— start EXCERPTED PASSAGE —
# A laplacian working on an equation containing a laplacian and a gradient

I have an equation as follows:

$$a \Delta \mathbf{u} + \mathbf{\nabla}(\mathbf{\nabla} \cdot \mathbf{u}) = 0$$

in which $$a$$ is a constant, $$\mathbf{u}$$ is a vector, $$\Delta$$ is the Laplacian operator, $$\mathbf{\nabla}$$ is the gradient operator and $$\mathbf{\nabla} \cdot$$ is the divergence operator.

If I take a Laplacian of the above equation, the answer is supposed to be:

$$\Delta \Delta \mathbf{u} = 0.$$

But how could I reach this?

(Actually, these two equations are eq.(7.4) and eq.(7.7) in the book of Theory of Elasticity - 1970 written by L. Landau)

$$\bf{Edit.1}$$ - A possible solution

Since we know: $$\mathbf{\nabla}(\mathbf{\nabla} \cdot \mathbf{u}) = \Delta \mathbf{u} + \mathbf{\nabla} \times (\mathbf{\nabla} \times \mathbf{u})$$, if we insert this equation to the first equation and then apply Laplacian operator on it, we will have a following equation:

$$a \Delta \Delta \mathbf{u} + \Delta \Delta \mathbf{u} + \mathbf{\nabla} \cdot ( \mathbf{\nabla} ( \mathbf{\nabla} \times (\mathbf{\nabla} \times \mathbf{u}) ) ) = 0$$

where I used the fact that $$\Delta \mathbf{v} = \mathbf{\nabla} \cdot (\mathbf{\nabla} \mathbf{v} )$$, in which $$\mathbf{v}$$ is another vector.

Now, if we assume that we can commute $$\mathbf{\nabla}$$ with $$\mathbf{\nabla} \times$$, the above equation would become:

$$a \Delta \Delta \mathbf{u} + \Delta \Delta \mathbf{u} + \mathbf{\nabla} \cdot ( \mathbf{\nabla} \times ( \mathbf{\nabla} (\mathbf{\nabla} \times \mathbf{u}) ) ) = 0$$

Since it is known that $$\mathbf{\nabla} \cdot ( \mathbf{\nabla} \times \mathbf{v}) = 0$$, finally we will have:

$$(a + 1) \Delta \Delta \mathbf{u} = 0$$

Then, either we say $$a = -1$$, or we say $$\Delta \Delta \mathbf{u} = 0$$.

It turns out that $$a = 1- 2 \sigma$$, in which $$\sigma$$ represents the Poisson's ratio. For a stable, isotropic and linear elastic material, $$\sigma$$ must be between -1.0 and 0.5. Thus, the possibility of $$a = -1$$ can be ruled out, and we have $$\Delta \Delta \mathbf{u} = 0$$ at the end.
— end EXCERPTED PASSAGE —
— start RECORDED DATA —
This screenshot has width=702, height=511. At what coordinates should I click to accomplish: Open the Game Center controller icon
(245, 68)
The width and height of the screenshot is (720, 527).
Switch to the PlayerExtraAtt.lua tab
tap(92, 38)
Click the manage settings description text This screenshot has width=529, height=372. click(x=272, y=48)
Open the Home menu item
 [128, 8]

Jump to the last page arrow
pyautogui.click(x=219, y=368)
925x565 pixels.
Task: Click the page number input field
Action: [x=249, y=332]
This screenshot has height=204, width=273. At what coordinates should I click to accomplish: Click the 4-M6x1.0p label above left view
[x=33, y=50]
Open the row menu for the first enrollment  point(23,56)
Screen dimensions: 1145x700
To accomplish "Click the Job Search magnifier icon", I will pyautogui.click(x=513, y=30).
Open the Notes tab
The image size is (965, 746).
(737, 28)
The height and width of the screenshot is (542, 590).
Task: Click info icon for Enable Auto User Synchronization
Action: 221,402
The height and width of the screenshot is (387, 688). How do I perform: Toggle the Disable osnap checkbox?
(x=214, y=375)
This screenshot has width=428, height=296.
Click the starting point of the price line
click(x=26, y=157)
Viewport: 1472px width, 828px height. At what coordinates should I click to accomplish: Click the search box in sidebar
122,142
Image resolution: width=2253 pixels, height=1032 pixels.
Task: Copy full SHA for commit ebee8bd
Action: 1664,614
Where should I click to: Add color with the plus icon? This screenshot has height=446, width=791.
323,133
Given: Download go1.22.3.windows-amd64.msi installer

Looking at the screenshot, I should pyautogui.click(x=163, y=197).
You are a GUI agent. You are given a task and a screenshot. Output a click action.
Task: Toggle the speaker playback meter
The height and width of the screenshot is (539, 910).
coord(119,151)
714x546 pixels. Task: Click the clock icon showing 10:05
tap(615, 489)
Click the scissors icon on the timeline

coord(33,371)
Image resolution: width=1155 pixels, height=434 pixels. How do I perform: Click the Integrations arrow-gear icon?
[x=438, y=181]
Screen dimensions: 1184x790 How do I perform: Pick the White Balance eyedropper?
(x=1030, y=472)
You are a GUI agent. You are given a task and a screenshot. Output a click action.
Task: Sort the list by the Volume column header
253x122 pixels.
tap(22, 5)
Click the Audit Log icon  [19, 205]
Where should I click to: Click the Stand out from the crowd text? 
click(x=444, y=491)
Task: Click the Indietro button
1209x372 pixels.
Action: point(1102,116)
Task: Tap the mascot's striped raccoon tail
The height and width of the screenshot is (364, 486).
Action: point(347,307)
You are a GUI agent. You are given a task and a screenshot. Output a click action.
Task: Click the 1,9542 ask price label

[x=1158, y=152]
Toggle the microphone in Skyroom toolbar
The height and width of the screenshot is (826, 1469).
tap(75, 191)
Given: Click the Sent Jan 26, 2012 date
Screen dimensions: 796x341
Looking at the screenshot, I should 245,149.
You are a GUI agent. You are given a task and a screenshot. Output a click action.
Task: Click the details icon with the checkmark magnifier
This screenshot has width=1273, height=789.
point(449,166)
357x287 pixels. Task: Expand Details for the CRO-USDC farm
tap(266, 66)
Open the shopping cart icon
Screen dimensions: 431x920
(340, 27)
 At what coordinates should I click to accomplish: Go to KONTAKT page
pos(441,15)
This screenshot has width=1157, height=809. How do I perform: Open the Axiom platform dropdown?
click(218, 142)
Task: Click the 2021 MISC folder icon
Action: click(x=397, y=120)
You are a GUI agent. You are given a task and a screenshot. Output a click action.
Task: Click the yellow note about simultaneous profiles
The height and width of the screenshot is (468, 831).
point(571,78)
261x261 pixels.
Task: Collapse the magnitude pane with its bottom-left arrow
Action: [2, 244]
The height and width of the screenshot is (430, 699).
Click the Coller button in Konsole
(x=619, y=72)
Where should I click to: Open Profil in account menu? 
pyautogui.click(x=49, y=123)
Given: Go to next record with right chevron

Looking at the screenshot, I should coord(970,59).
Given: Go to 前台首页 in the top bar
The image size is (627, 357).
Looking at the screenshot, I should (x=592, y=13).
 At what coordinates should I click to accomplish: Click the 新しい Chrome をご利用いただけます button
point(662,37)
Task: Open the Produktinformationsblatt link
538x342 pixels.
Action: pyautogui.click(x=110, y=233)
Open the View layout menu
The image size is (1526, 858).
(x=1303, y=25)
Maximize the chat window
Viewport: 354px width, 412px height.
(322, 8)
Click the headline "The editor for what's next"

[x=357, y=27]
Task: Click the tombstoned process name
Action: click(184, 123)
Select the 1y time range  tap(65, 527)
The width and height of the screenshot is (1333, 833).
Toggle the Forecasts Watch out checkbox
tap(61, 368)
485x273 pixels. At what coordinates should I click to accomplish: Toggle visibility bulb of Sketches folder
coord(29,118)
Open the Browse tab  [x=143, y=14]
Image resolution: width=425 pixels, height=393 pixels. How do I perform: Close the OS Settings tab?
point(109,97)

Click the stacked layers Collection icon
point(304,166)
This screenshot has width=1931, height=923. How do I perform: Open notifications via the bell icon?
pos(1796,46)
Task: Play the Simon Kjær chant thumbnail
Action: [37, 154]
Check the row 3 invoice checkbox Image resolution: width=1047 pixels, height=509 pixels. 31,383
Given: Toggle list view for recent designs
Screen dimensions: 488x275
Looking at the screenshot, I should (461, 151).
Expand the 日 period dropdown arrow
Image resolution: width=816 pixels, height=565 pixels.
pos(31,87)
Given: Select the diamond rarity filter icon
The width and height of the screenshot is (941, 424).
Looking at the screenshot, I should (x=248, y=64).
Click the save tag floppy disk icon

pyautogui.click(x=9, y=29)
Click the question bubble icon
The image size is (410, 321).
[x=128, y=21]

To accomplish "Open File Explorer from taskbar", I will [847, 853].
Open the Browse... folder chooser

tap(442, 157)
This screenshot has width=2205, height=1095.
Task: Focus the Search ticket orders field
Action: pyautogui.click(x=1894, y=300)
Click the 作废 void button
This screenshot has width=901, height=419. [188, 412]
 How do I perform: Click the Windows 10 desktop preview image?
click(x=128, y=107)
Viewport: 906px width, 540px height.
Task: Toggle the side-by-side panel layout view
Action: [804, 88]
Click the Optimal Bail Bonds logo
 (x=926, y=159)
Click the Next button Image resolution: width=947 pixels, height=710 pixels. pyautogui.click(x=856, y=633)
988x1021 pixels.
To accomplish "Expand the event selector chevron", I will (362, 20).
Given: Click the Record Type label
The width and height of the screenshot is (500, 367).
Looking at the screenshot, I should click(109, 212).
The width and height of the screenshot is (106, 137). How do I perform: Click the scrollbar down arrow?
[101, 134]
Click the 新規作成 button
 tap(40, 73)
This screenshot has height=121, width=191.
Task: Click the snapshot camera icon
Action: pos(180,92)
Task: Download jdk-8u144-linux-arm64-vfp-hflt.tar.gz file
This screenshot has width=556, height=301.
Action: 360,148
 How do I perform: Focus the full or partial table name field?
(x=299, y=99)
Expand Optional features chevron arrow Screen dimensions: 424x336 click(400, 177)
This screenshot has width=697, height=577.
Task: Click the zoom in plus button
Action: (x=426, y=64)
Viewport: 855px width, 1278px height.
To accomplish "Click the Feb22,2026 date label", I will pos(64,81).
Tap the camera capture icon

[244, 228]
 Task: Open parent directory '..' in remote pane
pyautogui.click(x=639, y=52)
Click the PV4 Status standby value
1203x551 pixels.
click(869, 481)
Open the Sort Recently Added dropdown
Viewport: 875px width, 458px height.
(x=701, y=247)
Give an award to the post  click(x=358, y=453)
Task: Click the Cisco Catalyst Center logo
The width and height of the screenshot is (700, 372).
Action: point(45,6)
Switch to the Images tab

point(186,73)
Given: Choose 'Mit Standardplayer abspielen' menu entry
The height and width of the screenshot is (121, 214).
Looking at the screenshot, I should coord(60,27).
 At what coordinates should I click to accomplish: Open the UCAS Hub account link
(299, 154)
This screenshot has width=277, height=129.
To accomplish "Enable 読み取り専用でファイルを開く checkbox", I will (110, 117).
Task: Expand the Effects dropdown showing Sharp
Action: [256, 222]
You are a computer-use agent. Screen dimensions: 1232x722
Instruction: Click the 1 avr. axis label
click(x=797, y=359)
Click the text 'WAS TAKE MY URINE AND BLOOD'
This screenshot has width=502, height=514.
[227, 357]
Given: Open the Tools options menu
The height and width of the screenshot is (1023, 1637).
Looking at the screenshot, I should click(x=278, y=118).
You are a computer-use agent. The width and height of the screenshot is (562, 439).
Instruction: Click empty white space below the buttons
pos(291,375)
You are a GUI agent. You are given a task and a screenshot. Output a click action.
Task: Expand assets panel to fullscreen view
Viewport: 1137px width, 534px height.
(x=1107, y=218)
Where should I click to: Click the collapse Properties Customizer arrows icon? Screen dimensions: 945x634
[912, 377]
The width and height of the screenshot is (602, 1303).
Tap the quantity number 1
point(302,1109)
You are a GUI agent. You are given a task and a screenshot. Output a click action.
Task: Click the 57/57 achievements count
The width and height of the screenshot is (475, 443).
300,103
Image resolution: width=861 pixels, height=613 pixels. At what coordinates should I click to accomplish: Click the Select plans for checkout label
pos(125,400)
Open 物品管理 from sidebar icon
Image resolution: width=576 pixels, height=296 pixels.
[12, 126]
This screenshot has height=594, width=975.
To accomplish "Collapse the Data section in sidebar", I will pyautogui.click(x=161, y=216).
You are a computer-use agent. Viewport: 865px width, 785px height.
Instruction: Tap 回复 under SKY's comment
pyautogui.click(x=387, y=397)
— end RECORDED DATA —
— GIVEN PROBLEM 1 —
In the forum post about taking the Laplacian of an equation, repeat the part that opens with the words containing "in which $$a$$" and closes with "by L. Landau)".
— GIVEN PROBLEM 2 —
According to the forum post about taking the Laplacian of an equation, what range must Poisson's ratio fall within for a stable, isotropic and linear elastic material?
— GIVEN PROBLEM 3 —
Pick up the forum post about taking the Laplacian of an equation after its final sentence and write the next part.

— WRITTEN ANSWER 1 —
in which $$a$$ is a constant, $$\mathbf{u}$$ is a vector, $$\Delta$$ is the Laplacian operator, $$\mathbf{\nabla}$$ is the gradient operator and $$\mathbf{\nabla} \cdot$$ is the divergence operator.

If I take a Laplacian of the above equation, the answer is supposed to be:

$$\Delta \Delta \mathbf{u} = 0.$$

But how could I reach this?

(Actually, these two equations are eq.(7.4) and eq.(7.7) in the book of Theory of Elasticity - 1970 written by L. Landau)

— WRITTEN ANSWER 2 —
It must be between -1.0 and 0.5.

— WRITTEN ANSWER 3 —
Anyway, the possibility of the interchange of the gradient and curl would be critical for my approach.

$$\bf{Edit.2}$$ There is a problem in Edit.1

The curl of a gradient is 0, but it is not necessary that the gradient of a curl is also 0. Thus, the assumption that I made in Edit.1, which is that we can commute the curl and gradient, is wrong!

• Is there any statement made about the coordinate system? In cartesian coordinates, the Vector Laplacian boils down to $\boldsymbol \Delta \boldsymbol u = \Delta u_i$. Otherwise, I am not sure if you can prove this since you just bite always your own tail if you play around with the vector identities. Commented Apr 6, 2022 at 8:03
• @DanDoe Since this is about a general statement of the property of displacements in the theory of elasticity, I think a 3D Cartesian coordinates is OK. Commented Apr 6, 2022 at 11:56

## 1 Answer

The problem can proved by this way.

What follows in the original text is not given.